Mendelssohn’s youthful String Symphony ushers in the festival, with its boundless expression of hope and joy. iPalpiti’s musicians play it as with a single voice.
Next, iPalpiti pairs two very different pieces from the Middle East. In Kaddish, the Israeli composer Mark Kopytman gives musical voice to the profound ancient prayer that conveys love of life, even in the darkest of times, performed in a deeply felt solo by the Czech cellist Vilém Vlček. In Klezmer Dances, the American-Syrian composer Kareem Roustom and the Italian violin virtuoso Davide De Ascaniis display the universality of joy and dance, through music whose roots lie in the Jewish diaspora.
From Ukraine comes the third movement of Quiet Music, by the Ukrainian composer Valentin Silvestrov. The piece is gentle beyond words, “a symbol of something that cannot be expressed” as Silvestrov wrote.
Joaquín Turina Pérez studied and worked with the likes of Moszkowski, Ravel, and Debussy, and is commonly known as a composer of Spanish themed music. His dazzling Rapsodia Sinfonica, played here, weaves the particularity of Catalan and Roma themes into a rich romantic landscape of universal appeal, led by the rising American pianist Michael Davidman. Enescu’s Romanian Rhapsody, featuring the brilliant Czech violinist Pavel Šporcl, comes from a revered composer whose musical scope is as wide as iPalpiti’s. Indeed, it was Enescu who introduced iPalpiti’s founding advisor, Lord Yehudi Menuhin, to Javanese Gamelan music. Like iPalpiti, Enescu deeply understood that great music surpassed nationality, and that it can be a messenger of peace and understanding.

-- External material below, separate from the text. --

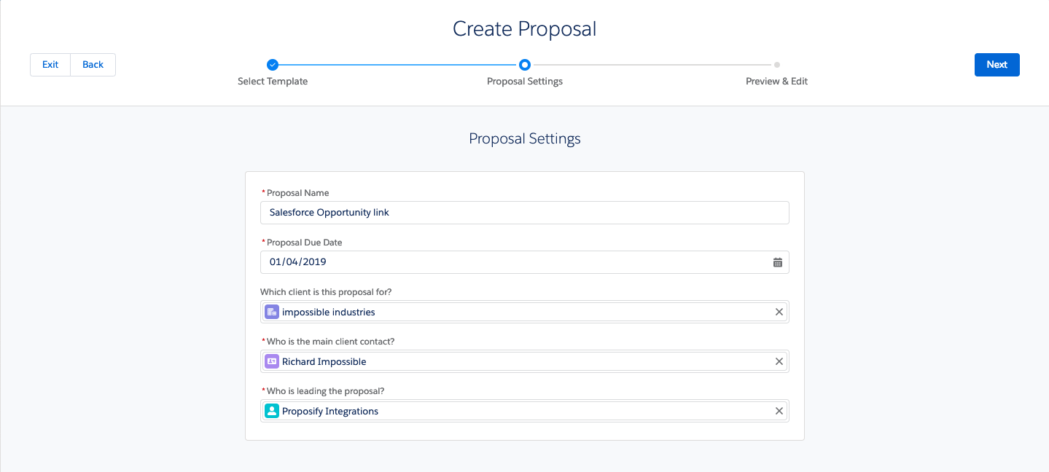Click the Proposal Settings step circle indicator
The width and height of the screenshot is (1049, 472).
[x=525, y=65]
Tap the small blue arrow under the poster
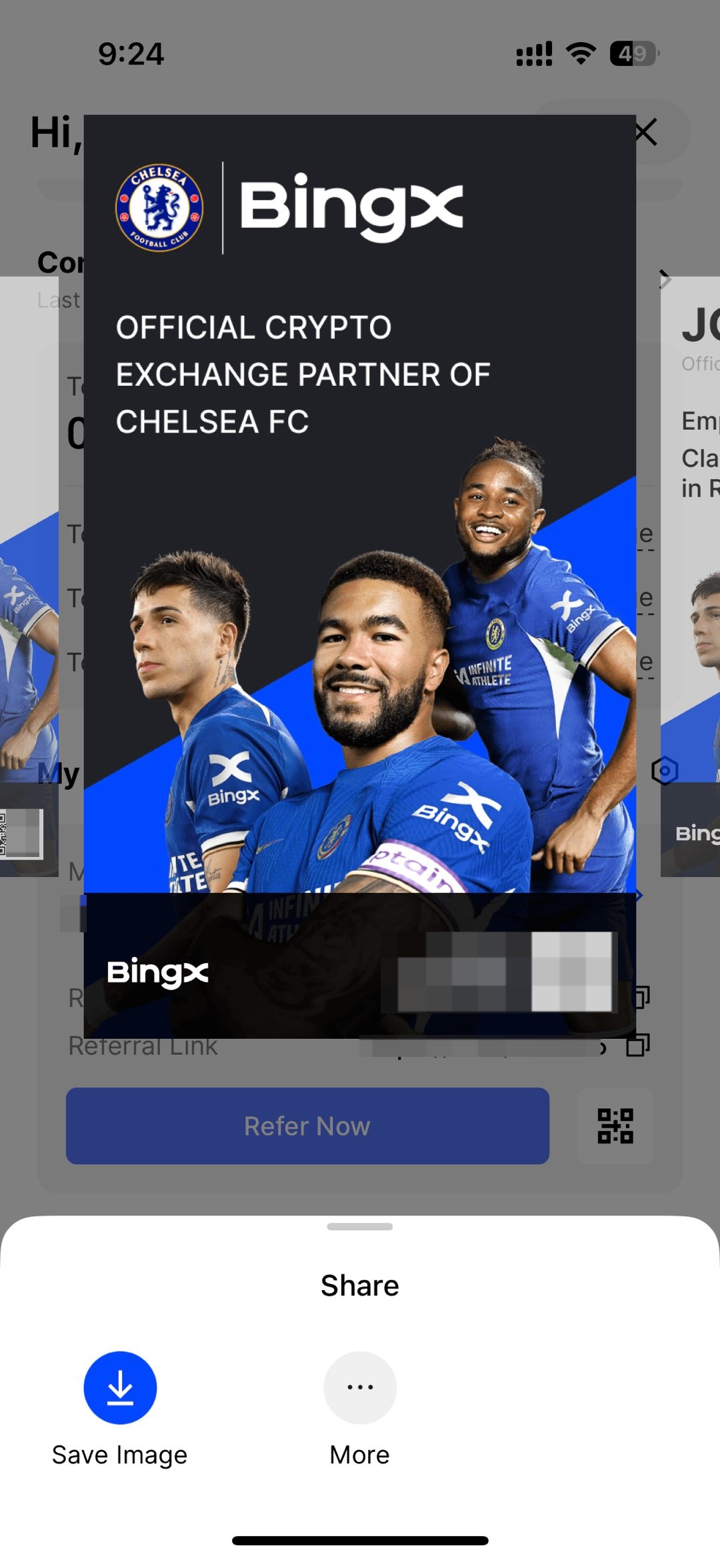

Mahler’s arrangement of Schubert’s Death and the Maiden quartet closes the program and is a kind of bookend to Mendelssohn’s youthful String Symphony. In the Schubert song that gives the piece its name, the young Maiden sings of her love of life, while Death intones its universal power. Youthful joy struggles with a profound awareness of the fragility of our human lives.
It is iPalpiti’s fervent belief that great music speaks to the deepest part of the human spirit. That it can heal. That it can inspire. That it can awaken and strengthen the bonds between us, regardless of nation or creed. It is to this belief that this album is lovingly dedicated.